Weed the city does not represent California of the popular imagination. Amid the thinning of evergreen forests and cattle ranching, Weed may have the feel of an Appalachian coal mining community looking for a new industry to sustain itself. The lumber industry has been in decline for decades, and the local mill employs a small fraction of the people who did so during the city’s heyday.
Weeds, with 2,700 residents, have an average household income of $ 31,000, less than half the California average. Many of the buildings in Main Street are in some form of decay. One resident recently scratched at the front door, ‘Please do not break glass. Times are hard enough. Thank you.”
Residents who were skeptical about cannabis often say they have been conquered by the economic imperatives.
Tim Rundel, who took over as city manager last year just as the coronavirus pandemic swept through California, said many members of his staff were not convinced that the cannabis industry in Weed could take root until he showed them how the locks tax does not decrease. income.
“You can accept or resist it, and when I see our financial statements, I see it as a possible opportunity,” he said. Rundel said.
Work at the proposed cannabis facility, which is still being investigated by the environment, is expected to start at $ 20 per hour and be accompanied by health insurance according to the business plan. The local community college offers a training program in the fall on the ins and outs of the marijuana and hemp industry.
“We need to move on,” said Dawnie Slabaugh, director of public relations at the College of the Siskiyous, the community college in Weed. “Or we’re just going to be another ghost town.”
According to the license of the city’s logo, the city can earn $ 400,000 a year, according to Mr. Rundel.

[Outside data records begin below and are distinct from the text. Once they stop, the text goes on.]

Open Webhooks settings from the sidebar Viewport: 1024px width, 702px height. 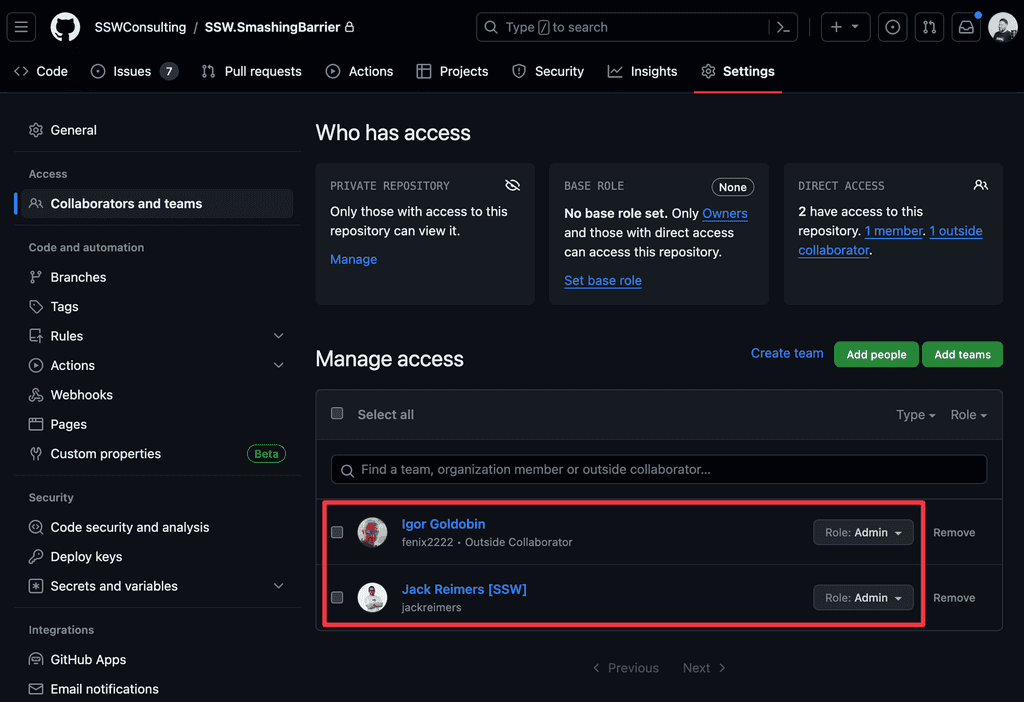[x=79, y=395]
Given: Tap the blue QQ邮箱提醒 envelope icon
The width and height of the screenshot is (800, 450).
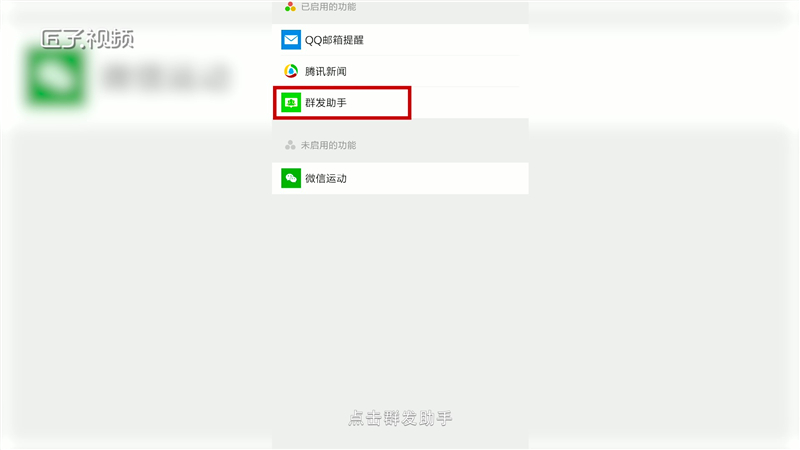Looking at the screenshot, I should pyautogui.click(x=291, y=40).
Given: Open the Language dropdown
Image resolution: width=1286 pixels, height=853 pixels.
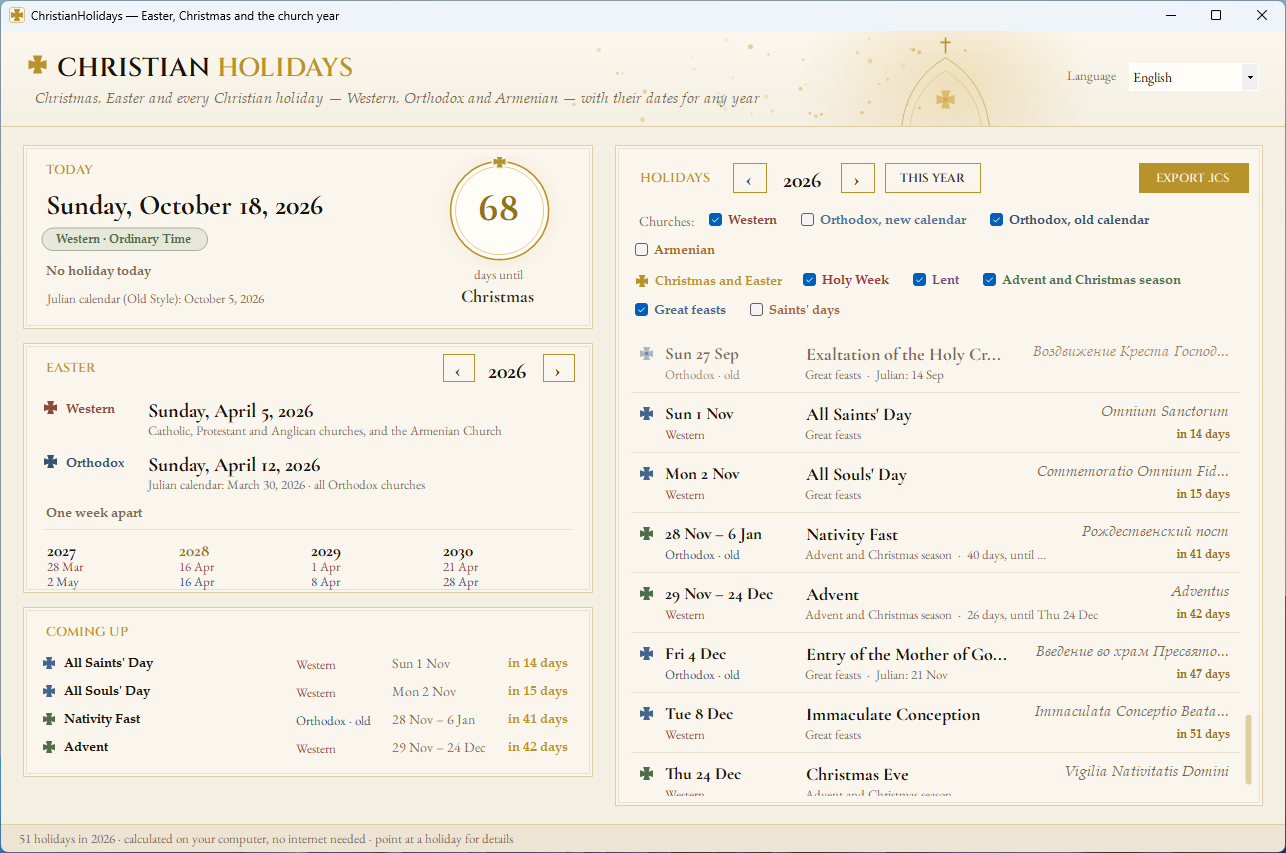Looking at the screenshot, I should [1194, 77].
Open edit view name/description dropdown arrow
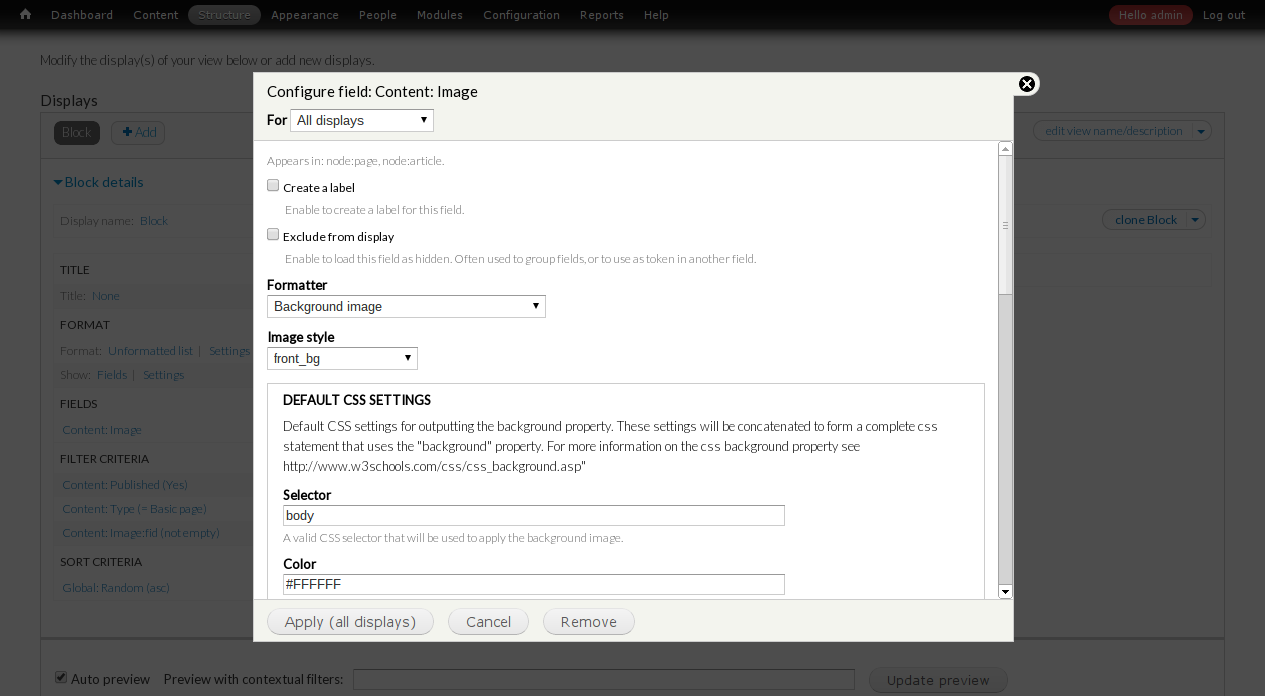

The money depends on the success of the production facility. But the bet on cannabis already pays dividends. In January, the city began raising about $ 10,000 a month from the city’s two marijuana pharmacies.
Elizabeth Tabor, the owner of the city’s first pharmacy, La Florista, which started as a medical marijuana business but is now allowed to sell to all adults, has struggled to win over skeptics. She became an award at city hall meetings and patiently answered questions. To churchgoers, he portrays his cannabis as a plant placed on earth for human use, quoting from the book of Genesis: “And God said, ‘Behold, I give unto you every herb yielding seed, earth is. ‘”
City leaders say Ms Tabor helped refute her critics.
“I think they thought we would end up with a riffraffie,” she said. Tabor said at her pharmacy, where the list of marijuana products for sale contains seven pages.
Inside the pharmacy with turquoise walls hawker vendors chocolates, cookies and s’mores with cannabis application. There is also marijuana for pets. (‘Helps support calmness, joint mobility, brain function.’) And for $ 23, customers can walk out with a marijuana plant that California law allows them to plant in their backyard.
Mrs. Tavalero, the cannabis critic named mayor of the marijuana, praises Tabor’s venture.
“You used to drive through the city center and there was no car in sight,” the mayor said. “Now there is no parking space in sight.”
On a sunny afternoon outside the Weed Store, a souvenir shop where visitors were lined up at the cash register with T-shirts, Cindy Stensaas, who owns the shop with her husband, admitted that jokes about Weed could be annoying. But the sales of the store, Ms. Stensaas remarked, brought her two children through the university.
“We are a poor rural community,” she said. “We will take whatever we can get.”